SpaceX, la société qui devait sauver l'humanité de Mars, est devenue une entreprise de télécoms qui loue des serveurs à des IA. Le premier rapport trimestriel public de la firme vient de tomber, et il confirme ce que les rêveurs refusaient de voir : l'espace n'est plus qu'un prétexte.
Le spatial, parent pauvre du bilan
Sur les revenus déclarés, le secteur spatial n'atteint même pas un milliard de dollars. Encore plus drôle : il ne représente qu'un peu plus de 10% du total. Le reste ? De la télécom via Starlink et de la location de compute pour l'IA. En clair, SpaceX est un FAI déguisé en conquérant interstellaire, avec une machine à sous nommée xAI dans la poche.
Musk a racheté xAI avec du papier SpaceX, et maintenant SpaceX engrange les dollars de la location de GPU pour nourrir son propre client. On appelle ça une intégration verticale ? Non, on appelle ça une pompe à fric interne. Les fusées servent à lancer des satellites qui vendent de l'Internet, et cet argent finance les rêves d'IA du bon docteur. Le spatial, lui, se contente des miettes.
SpaceX, son propre meilleur client
Le rapport ose à peine le dire : SpaceX est son propre plus gros client. Il n'y a pas assez de gens qui veulent de ses fusées.
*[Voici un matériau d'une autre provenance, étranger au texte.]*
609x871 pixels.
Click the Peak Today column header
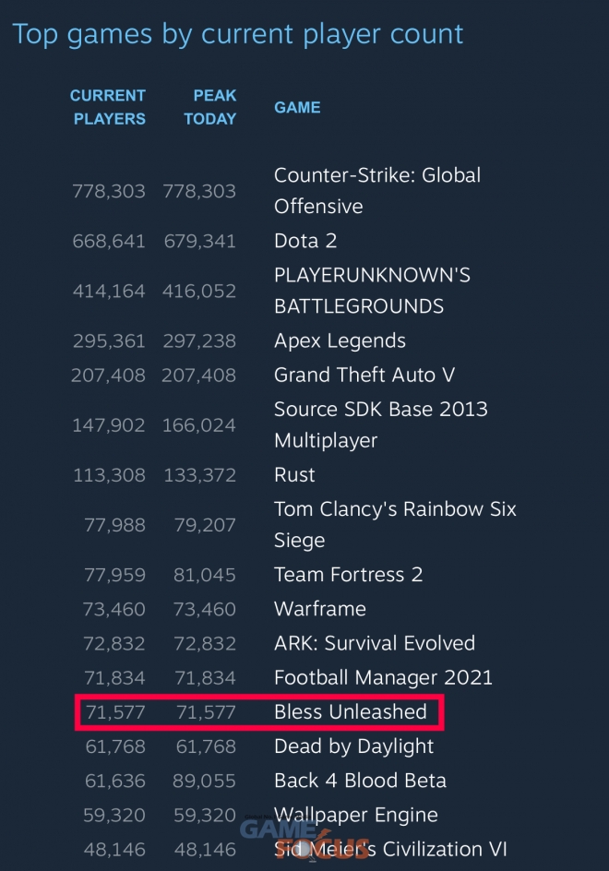[210, 107]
Alors on se lance des satellites pour se donner l'illusion d'utilité, et on se paie des serveurs avec l'argent des abonnés Starlink. Les vrais clients du spatial ? Ils se font rares. Le marché n'est pas là. La conquête de Mars, c'est de la compta pour actionnaires naïfs.
10% de revenus spatiaux, moins d'un milliard de dollars, et une dépendance totale au très terrestre marché des télécoms. Voilà la vérité derrière la vitrine cosmique.
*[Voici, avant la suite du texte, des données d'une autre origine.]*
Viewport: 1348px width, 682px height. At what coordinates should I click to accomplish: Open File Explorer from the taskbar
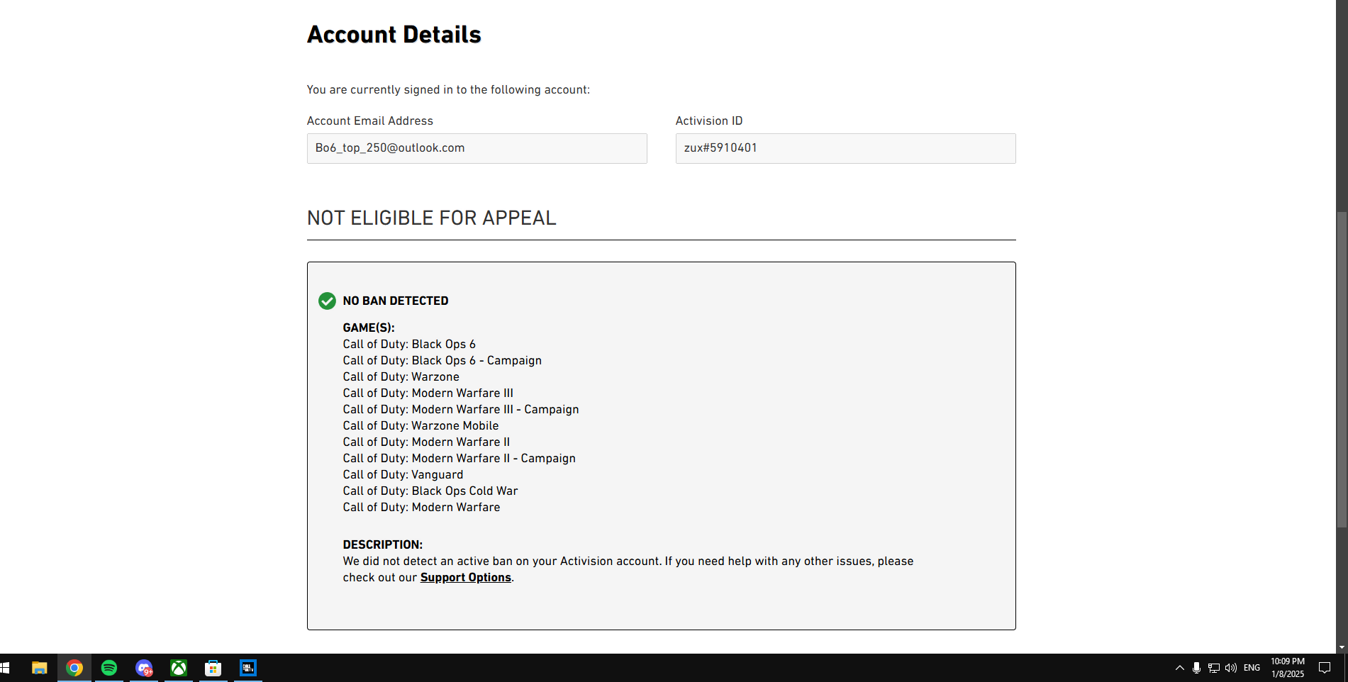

Privatiser les profits, socialiser les pertes
Ce n'est pas une entreprise spatiale. C'est un holding qui utilise l'espace comme alibi pour capter des subventions, des contrats publics et la croyance des masses. On privatise les profits des télécoms et de l'IA, et on socialise le rêve spatial défaillant. Pendant ce temps, les régulateurs regardent les étoiles au lieu de regarder les chiffres.
Alors, actionnaires de SpaceX, posez-vous la question : avez-vous investi dans une société qui va sur Mars, ou dans un FAI qui s'ignore ? La réponse est dans le rapport. Vous êtes les dindons d'une farce cosmique.